From the given $2 {x}^{2} - x - 5 = 0$

Factor out the 2 from the first two terms so that the coefficient of ${x}^{2}$ is 1

$2 \left({x}^{2} - \frac{1}{2} x\right) - 5 = 0$

Now take note of the 1/2 coefficient of x.

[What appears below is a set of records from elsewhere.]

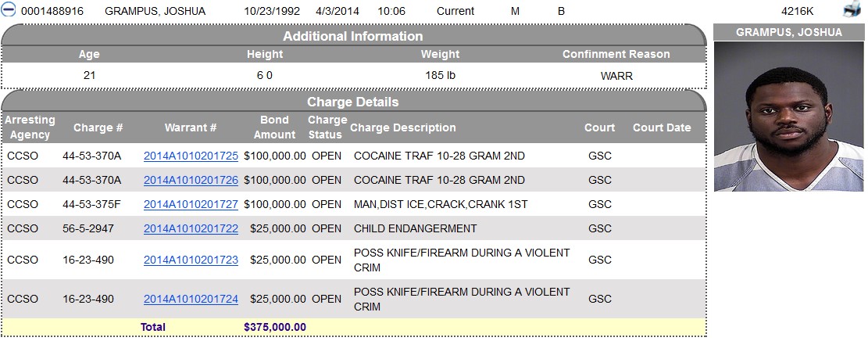Open warrant link 2014A1010201723

coord(191,260)
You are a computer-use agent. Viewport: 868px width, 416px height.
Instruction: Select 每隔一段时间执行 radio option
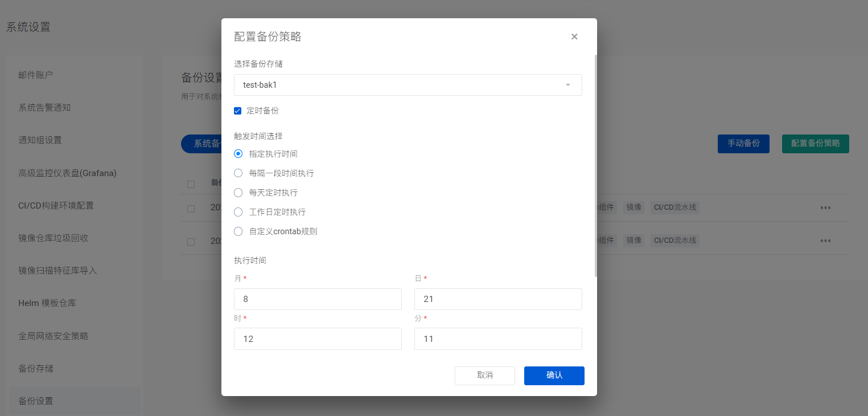238,173
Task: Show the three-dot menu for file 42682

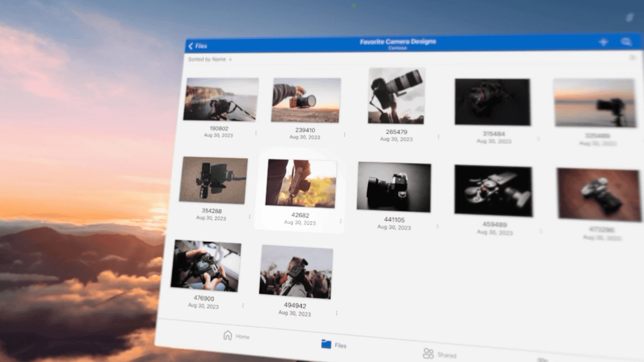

Divide this 1/2 by 2 it becomes 1/4. Square it, it will become 1/16. This 1/16 will be added and subtracted to the terms inside the grouping symbol.

Let us continue

$2 \left({x}^{2} - \frac{1}{2} x\right) - 5 = 0$

$2 \left({x}^{2} - \frac{1}{2} x + \frac{1}{16} - \frac{1}{16}\right) - 5 = 0$

Notice ${x}^{2} - \frac{1}{2} x + \frac{1}{16}$ is a PST-Perfect Square Trinomial and
${x}^{2} - \frac{1}{2} x + \frac{1}{16} = {\left(x - \frac{1}{4}\right)}^{2}$

so that

$2 \left(\left({x}^{2} - \frac{1}{2} x + \frac{1}{16}\right) - \frac{1}{16}\right) - 5 = 0$

$2 \left({\left(x - \frac{1}{4}\right)}^{2} - \frac{1}{16}\right) - 5 = 0$

Now, transpose the 5 to the right side then divide both sides by 2 then transpose the 1/16

$2 \left({\left(x - \frac{1}{4}\right)}^{2} - \frac{1}{16}\right) - 5 = 0$

$2 \left({\left(x - \frac{1}{4}\right)}^{2} - \frac{1}{16}\right) = 5$

$\frac{\cancel{2} \left({\left(x - \frac{1}{4}\right)}^{2} - \frac{1}{16}\right)}{\cancel{2}} = \frac{5}{2}$

${\left(x - \frac{1}{4}\right)}^{2} - \frac{1}{16} = \frac{5}{2}$

${\left(x - \frac{1}{4}\right)}^{2} = \frac{5}{2} + \frac{1}{16}$

Simplify

${\left(x - \frac{1}{4}\right)}^{2} = \frac{41}{16}$

Extract the square root of both sides

$\sqrt{{\left(x - \frac{1}{4}\right)}^{2}} = \pm \sqrt{\frac{41}{16}}$

$x - \frac{1}{4} = \pm \frac{1}{4} \sqrt{41}$

$x = \frac{1}{4} \pm \frac{1}{4} \sqrt{41}$

$x = \frac{1 \pm \sqrt{41}}{4}$

${x}_{1} = \frac{1 + \sqrt{41}}{4}$
${x}_{2} = \frac{1 - \sqrt{41}}{4}$

God bless...I hope the explanation is useful.